In this sheet you should calculate the average sentiment and total number of positive, negative and neutral tweets for a few different groups of users. You should only use Excel formulas and built in Excel functions and not VBA code for this task. Do not hard code any values or results.
Your worksheet should look like the following screen shot after you are finished (although your numbers may be a bit different) including the formatting of the cells:
Overall Sentiment should present the average sentiment (the average of all the sentiment values) and counts of all of the data in the processedData sheet.
Verified Sentiment should present the average sentiment and tweet counts of verified users only (i.e. users that have a TRUE in the Verified column (column E) in the processedData sheet.
Over 3,000 Follower Sentiment should present the average sentiment and tweet counts for only users that have over 3,000 followers.
Average Sentiment by User Language should show just the average sentiment for users that reported their language as the given language code (e.g. “en” for English, etc.) in column H of the processedData sheet. You will have to type in the languages and codes shown in the screen shot.

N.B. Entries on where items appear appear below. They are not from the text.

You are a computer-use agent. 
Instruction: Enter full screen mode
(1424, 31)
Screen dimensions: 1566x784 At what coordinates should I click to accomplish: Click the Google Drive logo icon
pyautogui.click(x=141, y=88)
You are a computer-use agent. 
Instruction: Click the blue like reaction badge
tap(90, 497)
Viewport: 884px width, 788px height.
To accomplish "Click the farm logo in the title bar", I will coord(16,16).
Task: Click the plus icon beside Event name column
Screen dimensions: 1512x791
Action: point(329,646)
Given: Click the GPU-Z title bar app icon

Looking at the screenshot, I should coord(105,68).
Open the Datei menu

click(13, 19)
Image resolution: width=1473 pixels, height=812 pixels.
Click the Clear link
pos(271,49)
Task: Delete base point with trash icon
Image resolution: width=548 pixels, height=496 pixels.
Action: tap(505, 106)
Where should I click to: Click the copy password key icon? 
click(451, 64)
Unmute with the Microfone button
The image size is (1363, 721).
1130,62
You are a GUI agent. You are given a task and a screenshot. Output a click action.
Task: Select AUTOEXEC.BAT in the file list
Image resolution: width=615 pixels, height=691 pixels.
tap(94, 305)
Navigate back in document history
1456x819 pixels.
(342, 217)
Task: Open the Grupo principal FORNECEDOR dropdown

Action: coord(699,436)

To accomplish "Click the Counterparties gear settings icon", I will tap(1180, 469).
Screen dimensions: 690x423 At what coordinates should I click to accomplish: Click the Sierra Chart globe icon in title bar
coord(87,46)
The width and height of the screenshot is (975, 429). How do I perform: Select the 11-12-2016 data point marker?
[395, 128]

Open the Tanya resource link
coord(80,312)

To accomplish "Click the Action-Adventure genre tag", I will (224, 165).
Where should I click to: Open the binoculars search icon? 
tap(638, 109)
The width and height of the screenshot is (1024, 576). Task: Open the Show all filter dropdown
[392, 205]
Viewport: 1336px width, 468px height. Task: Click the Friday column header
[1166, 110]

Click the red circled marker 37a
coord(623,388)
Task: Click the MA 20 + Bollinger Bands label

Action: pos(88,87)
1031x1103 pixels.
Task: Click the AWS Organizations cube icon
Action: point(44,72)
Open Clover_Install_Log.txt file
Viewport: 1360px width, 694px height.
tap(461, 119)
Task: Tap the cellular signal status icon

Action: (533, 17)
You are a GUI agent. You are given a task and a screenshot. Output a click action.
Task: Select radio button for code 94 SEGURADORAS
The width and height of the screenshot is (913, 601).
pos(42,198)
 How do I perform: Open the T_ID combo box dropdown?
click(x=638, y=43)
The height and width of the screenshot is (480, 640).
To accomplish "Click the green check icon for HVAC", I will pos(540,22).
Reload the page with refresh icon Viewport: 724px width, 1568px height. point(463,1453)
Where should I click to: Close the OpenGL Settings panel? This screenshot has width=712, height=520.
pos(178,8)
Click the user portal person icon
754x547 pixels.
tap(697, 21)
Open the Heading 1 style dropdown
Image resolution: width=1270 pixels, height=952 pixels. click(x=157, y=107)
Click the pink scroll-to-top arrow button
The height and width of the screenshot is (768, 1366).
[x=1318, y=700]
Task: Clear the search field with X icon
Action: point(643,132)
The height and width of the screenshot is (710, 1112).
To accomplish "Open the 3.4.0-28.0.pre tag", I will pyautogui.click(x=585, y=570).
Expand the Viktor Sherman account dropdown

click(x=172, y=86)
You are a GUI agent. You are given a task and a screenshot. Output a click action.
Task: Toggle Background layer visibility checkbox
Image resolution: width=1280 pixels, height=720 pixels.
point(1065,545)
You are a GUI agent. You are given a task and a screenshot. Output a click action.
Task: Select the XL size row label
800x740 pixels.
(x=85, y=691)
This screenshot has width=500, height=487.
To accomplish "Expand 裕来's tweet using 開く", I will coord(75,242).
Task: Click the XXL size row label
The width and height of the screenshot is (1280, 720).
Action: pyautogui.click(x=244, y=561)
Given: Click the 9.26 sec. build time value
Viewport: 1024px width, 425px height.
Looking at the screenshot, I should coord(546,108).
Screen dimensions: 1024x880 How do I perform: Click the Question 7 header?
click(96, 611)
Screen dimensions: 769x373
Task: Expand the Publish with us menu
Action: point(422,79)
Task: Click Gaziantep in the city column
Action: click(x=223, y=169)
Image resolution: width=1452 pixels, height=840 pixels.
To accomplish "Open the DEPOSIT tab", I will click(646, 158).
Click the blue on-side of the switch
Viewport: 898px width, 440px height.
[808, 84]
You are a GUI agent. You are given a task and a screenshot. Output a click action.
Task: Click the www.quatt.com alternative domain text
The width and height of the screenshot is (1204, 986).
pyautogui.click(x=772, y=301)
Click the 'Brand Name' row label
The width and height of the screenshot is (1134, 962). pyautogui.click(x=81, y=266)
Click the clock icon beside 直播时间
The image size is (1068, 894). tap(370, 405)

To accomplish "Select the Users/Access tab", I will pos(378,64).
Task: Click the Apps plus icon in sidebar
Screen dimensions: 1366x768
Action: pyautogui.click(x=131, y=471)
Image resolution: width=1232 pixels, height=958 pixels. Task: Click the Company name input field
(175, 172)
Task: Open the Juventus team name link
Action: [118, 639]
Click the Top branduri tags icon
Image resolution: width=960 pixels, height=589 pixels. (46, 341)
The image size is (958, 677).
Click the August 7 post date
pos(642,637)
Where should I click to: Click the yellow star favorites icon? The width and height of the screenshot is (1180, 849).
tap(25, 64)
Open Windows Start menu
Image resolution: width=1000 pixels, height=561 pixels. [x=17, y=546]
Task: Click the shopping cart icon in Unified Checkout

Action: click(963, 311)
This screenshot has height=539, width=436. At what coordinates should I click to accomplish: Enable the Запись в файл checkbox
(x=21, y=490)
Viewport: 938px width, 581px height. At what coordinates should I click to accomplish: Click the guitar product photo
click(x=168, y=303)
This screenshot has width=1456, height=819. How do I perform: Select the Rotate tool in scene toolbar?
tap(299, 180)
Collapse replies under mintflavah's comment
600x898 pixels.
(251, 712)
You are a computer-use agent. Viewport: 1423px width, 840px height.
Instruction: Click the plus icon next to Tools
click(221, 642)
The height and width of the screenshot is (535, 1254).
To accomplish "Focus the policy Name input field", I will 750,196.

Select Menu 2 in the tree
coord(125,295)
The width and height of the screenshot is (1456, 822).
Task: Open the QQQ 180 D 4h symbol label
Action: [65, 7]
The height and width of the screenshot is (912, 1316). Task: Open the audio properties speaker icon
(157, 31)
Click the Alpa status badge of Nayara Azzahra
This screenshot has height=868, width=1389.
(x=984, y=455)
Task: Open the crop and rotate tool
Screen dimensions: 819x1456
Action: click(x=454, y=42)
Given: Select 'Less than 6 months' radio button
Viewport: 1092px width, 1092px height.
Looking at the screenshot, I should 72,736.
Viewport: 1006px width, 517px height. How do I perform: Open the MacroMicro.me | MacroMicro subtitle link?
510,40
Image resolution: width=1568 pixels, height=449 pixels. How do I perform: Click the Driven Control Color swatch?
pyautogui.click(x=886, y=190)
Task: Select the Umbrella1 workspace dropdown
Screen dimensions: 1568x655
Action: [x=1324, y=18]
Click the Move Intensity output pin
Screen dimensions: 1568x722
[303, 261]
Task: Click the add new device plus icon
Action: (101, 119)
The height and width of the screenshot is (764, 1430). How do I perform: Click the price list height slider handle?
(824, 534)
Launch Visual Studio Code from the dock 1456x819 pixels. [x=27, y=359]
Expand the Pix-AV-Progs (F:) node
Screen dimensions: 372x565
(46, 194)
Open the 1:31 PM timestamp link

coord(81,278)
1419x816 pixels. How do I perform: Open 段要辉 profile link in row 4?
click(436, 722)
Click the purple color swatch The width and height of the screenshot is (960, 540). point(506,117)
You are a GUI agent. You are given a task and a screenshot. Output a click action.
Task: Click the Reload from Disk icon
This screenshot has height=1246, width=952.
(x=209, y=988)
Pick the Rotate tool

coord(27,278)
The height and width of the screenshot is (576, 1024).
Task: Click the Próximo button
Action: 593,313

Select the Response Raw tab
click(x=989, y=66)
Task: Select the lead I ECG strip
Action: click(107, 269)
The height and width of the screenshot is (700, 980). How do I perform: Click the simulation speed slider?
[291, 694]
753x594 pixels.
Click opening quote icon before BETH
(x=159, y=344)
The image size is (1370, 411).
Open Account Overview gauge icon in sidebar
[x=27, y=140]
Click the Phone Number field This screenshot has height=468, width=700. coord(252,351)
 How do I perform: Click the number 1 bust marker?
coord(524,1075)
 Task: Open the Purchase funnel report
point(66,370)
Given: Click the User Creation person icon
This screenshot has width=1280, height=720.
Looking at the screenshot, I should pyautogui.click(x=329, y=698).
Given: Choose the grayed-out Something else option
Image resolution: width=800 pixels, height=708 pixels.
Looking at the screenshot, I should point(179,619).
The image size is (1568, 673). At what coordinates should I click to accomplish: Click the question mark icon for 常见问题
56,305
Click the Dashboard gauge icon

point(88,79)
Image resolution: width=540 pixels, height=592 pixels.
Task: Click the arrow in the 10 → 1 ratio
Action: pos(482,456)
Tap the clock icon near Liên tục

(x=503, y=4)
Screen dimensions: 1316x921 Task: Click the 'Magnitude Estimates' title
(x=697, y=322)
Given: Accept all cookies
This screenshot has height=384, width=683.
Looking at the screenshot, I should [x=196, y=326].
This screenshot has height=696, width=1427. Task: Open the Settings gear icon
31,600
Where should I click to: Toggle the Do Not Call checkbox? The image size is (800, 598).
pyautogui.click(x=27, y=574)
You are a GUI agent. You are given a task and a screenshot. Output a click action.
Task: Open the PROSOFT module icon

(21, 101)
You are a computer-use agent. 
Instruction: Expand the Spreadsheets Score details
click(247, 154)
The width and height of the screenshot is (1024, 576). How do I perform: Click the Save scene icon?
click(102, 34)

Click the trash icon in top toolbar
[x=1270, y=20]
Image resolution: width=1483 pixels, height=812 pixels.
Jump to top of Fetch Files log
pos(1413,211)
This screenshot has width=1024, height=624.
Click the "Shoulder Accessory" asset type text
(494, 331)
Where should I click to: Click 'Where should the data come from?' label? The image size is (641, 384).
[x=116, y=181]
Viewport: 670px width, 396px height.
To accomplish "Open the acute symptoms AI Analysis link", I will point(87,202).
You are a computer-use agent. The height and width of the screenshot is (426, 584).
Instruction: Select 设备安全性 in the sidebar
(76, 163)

Average Sentiment by Location should show just the average sentiment for users that reported their location from one of the locations shown in the screen shot above (you will have to type these in). The location can appear anywhere in the text of the cell in the Location column (column D) in the processedData sheet. For example, if a user’s location is given as “London, Ontario, Canada” or “Canada, North America” they should both count for Canada in your analysis. You do not have to consider cities, states or provinces, just the countries and locations shown in the screen shot. Hint: You can use wild cards in your criteria (e.g. “=*cat*” would match the text “cat” anywhere in cell if used with a function like AVERAGEIF or COUNTIFS).
Submission
You must submit the following files to OWL:
Your Excel file as a .xlsm file (Macro Enabled Workbook) and name it “userid assign2.xlsm” where userid is your user id. For example, if your uwo e-mail was “cbrogly@uwo.ca”, the file should be named “cbrogly_assign2.xlsm”.
A PDF document that contains the regular expressions and replacements you used in Task 1. Name the PDF document “userid assign2.pdf” where userid is your user id.
A copy of tweets.txt after you have performed the Data Munging tasks in Task 1.
You do not need to submit a PDF of your Excel workbook.
Before submitting, ensure that your .xlsm file contains all code for your functions and that your assignment works correctly on the GenLab computers and with Excel 2016 for Windows.
In addition to late marks (as outlined in the course syllabus), penalties will be given for failing to submit all files through OWL correctly (a minimum of 8 marks per file), naming files incorrectly (3 marks per file), or otherwise failing to follow instructions outlined in this document.